Accused businessman freed, confined to home

Posted: Thursday, December 20, 2001

ANCHORAGE (AP) -- A printing company owner accused of bank fraud and of lying on bank loan applications was released from jail Wednesday.

Nezar ''Mike'' Maad, 42, owner of the now-closed Frontier Printing Services, agreed to a long list of conditions set by the judge for his release.

A federal grand jury on Tuesday indicted Maad on two counts of falsifying loan applications, one count of wire fraud and two counts of making false statements to the U.S. Small Business Administration in connection with a loan guarantee request, according to assistant U.S. attorney Dan Cooper.

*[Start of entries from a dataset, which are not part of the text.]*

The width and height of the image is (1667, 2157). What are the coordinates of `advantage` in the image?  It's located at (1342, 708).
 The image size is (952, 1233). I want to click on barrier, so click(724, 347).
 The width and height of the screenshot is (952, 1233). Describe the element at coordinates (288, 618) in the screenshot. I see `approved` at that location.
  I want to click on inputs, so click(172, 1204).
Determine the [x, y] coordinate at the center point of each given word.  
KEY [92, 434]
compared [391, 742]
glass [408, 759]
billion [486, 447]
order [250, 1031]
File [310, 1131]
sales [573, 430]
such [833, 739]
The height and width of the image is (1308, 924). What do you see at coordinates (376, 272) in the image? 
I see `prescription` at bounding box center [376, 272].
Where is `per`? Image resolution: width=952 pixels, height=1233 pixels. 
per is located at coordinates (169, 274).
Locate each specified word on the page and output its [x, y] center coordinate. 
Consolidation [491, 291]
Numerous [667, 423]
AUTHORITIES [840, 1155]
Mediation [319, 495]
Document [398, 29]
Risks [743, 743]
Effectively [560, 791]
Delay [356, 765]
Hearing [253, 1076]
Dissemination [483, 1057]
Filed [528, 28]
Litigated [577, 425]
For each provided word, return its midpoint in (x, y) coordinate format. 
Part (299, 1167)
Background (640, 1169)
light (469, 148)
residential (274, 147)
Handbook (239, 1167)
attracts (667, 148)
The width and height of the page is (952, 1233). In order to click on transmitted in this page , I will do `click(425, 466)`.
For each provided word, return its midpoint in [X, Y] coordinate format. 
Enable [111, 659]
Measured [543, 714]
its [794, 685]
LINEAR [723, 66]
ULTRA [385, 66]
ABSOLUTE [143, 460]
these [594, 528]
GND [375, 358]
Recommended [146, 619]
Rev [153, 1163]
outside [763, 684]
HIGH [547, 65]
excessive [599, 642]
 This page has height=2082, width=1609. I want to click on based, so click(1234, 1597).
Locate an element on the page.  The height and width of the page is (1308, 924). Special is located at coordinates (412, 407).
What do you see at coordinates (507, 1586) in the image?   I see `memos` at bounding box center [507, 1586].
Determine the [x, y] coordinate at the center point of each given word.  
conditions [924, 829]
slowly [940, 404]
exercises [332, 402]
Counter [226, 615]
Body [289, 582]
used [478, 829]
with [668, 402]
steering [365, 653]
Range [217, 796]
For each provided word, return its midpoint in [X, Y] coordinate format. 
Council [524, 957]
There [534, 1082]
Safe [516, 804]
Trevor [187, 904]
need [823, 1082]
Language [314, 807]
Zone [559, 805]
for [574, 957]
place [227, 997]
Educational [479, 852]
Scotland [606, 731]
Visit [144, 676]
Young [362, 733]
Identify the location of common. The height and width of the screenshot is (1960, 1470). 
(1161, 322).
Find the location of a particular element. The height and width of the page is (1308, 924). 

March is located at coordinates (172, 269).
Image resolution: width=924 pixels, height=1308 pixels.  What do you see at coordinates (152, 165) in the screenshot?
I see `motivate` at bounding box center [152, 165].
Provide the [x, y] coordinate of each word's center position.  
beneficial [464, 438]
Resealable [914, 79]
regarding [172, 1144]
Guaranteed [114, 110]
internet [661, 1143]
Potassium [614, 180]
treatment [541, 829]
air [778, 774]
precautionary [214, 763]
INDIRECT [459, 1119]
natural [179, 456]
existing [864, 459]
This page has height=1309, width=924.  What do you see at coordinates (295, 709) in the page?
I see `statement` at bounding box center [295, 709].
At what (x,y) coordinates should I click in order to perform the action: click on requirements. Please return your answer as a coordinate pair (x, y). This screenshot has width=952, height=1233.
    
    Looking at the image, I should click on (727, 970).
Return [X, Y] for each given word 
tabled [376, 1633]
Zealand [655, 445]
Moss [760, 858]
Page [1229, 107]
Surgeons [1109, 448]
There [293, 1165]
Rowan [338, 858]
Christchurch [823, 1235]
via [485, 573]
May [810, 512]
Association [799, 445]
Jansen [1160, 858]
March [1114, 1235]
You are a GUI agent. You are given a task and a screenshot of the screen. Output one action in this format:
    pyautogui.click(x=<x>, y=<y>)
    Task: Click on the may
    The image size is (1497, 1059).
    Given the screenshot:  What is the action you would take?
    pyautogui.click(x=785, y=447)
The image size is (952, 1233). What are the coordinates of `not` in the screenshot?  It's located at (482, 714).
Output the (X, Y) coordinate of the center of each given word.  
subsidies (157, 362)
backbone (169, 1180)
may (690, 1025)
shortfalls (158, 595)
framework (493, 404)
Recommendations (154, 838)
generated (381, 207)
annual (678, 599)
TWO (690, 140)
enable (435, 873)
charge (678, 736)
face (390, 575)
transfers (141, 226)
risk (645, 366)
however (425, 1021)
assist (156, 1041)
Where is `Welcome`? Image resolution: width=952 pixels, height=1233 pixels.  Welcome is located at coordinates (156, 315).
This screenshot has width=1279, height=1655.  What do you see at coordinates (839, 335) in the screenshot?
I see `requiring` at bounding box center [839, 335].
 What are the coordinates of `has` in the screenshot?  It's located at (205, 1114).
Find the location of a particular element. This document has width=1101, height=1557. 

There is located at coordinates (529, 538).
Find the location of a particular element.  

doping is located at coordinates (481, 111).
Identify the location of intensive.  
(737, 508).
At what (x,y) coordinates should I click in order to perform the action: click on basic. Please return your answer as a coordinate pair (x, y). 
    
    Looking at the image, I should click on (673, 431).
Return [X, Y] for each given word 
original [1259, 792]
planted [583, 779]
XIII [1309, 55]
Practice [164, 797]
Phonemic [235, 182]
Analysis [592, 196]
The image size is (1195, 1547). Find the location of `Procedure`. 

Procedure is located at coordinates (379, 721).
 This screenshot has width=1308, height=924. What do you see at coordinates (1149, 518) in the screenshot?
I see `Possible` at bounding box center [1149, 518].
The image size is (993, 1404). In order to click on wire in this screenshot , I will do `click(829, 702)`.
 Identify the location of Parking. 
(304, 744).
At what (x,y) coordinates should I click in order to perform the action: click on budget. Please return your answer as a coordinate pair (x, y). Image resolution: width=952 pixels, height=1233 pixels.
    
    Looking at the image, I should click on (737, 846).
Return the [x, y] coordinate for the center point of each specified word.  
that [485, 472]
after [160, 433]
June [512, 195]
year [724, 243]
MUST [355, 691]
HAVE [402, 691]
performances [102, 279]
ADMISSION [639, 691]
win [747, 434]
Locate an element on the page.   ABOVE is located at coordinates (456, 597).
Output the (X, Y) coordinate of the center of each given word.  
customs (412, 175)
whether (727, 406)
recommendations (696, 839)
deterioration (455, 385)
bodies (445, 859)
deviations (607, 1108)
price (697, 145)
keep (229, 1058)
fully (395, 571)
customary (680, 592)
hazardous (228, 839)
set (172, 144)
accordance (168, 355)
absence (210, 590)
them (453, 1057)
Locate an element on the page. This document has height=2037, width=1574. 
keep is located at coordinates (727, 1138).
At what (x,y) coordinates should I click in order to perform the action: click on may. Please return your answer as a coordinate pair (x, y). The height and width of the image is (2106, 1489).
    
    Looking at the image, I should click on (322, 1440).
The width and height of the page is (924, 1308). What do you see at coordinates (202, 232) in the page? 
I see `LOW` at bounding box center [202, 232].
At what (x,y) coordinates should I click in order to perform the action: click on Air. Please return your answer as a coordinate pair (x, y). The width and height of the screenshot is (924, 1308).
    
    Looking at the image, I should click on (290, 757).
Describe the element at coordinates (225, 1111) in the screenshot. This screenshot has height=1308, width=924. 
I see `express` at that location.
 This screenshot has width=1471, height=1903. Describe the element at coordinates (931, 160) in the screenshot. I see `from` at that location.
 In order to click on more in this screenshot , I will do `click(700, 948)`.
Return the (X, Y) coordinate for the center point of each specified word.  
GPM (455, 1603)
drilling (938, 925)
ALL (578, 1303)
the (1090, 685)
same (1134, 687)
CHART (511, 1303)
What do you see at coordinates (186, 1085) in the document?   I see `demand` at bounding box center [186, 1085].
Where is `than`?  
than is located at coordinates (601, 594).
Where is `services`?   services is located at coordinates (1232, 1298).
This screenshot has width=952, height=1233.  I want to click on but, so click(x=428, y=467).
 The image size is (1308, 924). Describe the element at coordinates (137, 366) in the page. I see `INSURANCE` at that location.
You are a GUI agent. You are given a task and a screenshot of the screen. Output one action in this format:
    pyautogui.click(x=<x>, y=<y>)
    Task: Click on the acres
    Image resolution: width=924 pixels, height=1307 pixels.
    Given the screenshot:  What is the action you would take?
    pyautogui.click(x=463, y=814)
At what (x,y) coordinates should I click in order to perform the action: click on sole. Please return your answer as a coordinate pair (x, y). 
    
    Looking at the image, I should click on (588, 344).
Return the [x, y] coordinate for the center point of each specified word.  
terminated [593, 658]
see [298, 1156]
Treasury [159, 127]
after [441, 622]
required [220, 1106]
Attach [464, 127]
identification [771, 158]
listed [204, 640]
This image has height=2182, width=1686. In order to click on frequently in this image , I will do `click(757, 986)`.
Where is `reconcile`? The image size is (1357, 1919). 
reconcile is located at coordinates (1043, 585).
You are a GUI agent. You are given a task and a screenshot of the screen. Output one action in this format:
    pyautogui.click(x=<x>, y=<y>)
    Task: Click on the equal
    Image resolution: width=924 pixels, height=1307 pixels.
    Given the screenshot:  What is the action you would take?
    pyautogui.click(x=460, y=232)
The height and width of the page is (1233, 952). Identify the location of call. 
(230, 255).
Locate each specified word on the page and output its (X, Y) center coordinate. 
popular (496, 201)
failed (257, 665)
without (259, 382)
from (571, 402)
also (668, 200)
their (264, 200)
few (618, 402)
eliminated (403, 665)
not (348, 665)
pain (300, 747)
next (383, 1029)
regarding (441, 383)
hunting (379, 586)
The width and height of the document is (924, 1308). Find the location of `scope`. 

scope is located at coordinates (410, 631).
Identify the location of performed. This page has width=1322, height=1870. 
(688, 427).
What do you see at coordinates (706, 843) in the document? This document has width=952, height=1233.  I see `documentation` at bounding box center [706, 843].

The bank fraud charges followed an FBI investigation into what was suspected of being a hate crime at Maad's business 10 days after the Sept. 11 terrorist attacks. Someone broke computers and printers and spray-painted ''We hate Arabs'' on one wall.

Defense attorney Rich Curtner said his client is glad to be getting out of jail because he's been in solitary confinement the last several days. Curtner said Maad was threatened by several other inmates while in Cook Inlet Pre-Trial Facility.

Maad was not required to post bond in federal court but if he fails to show up for future court proceedings, he will owe the government $50,000.

Maad is confined to his Anchorage home and may leave only to see his attorney, or in the case of an emergency, to see his doctor.

Maad's wife, Joanne, and friend Malcolm Roberts were appointed third-party custodians.

Maad is required to wear an electronic monitoring device and is banned from entering an airport.

His trial is set for early February.